- [PROBLEM STATEMENT]:
Repeat exactly the line with "At what coordinates" and each line after it to the end of the data below; pictures stay out.

[Stored records]
"""
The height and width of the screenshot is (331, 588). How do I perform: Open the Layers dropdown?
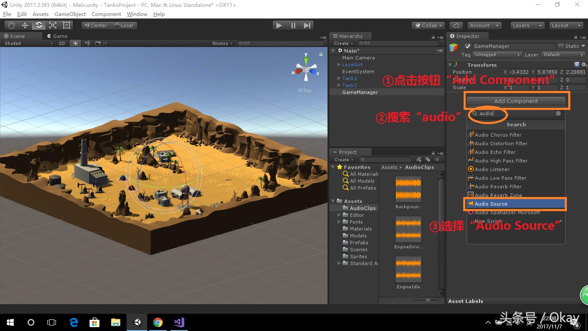pos(527,25)
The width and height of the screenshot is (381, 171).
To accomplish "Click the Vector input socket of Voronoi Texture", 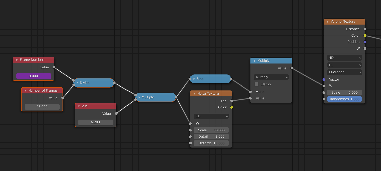I will pos(324,80).
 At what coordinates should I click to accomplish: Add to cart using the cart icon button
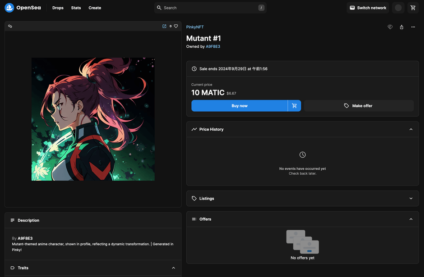(x=295, y=106)
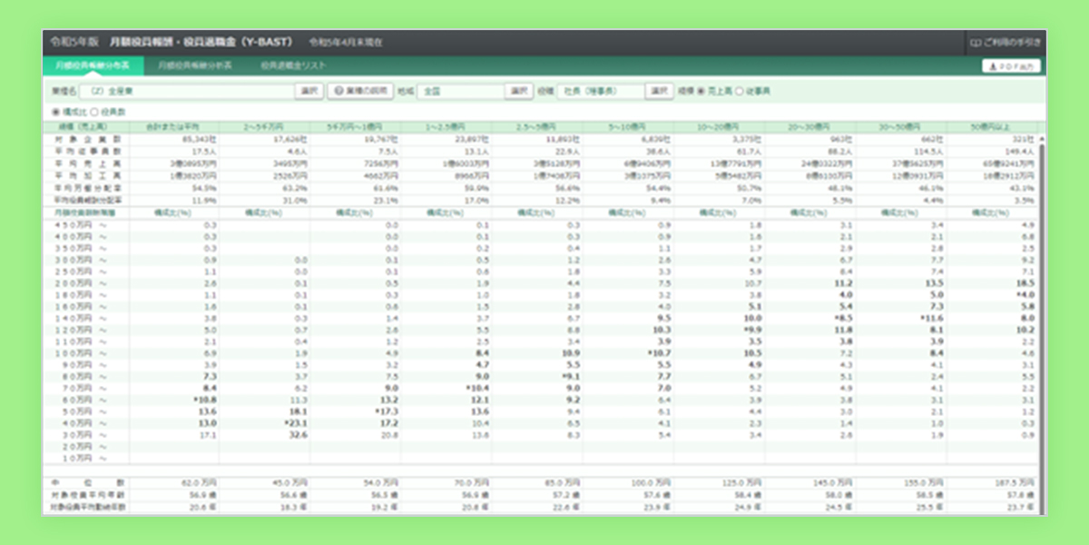The image size is (1089, 545).
Task: Click the 50億円以上 column header
Action: click(989, 127)
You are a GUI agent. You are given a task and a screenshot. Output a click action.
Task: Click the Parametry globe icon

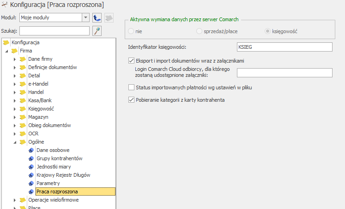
"""
- [ANSWER BOX]:
 At what coordinates should I click to accomplish: Add to cart using the cart icon button
(x=295, y=106)
The image size is (1089, 545).
Task: Click the 50億円以上 column header
Action: click(989, 127)
You are a GUI agent. You are given a task and a screenshot. Output a click action.
Task: Click the Parametry globe icon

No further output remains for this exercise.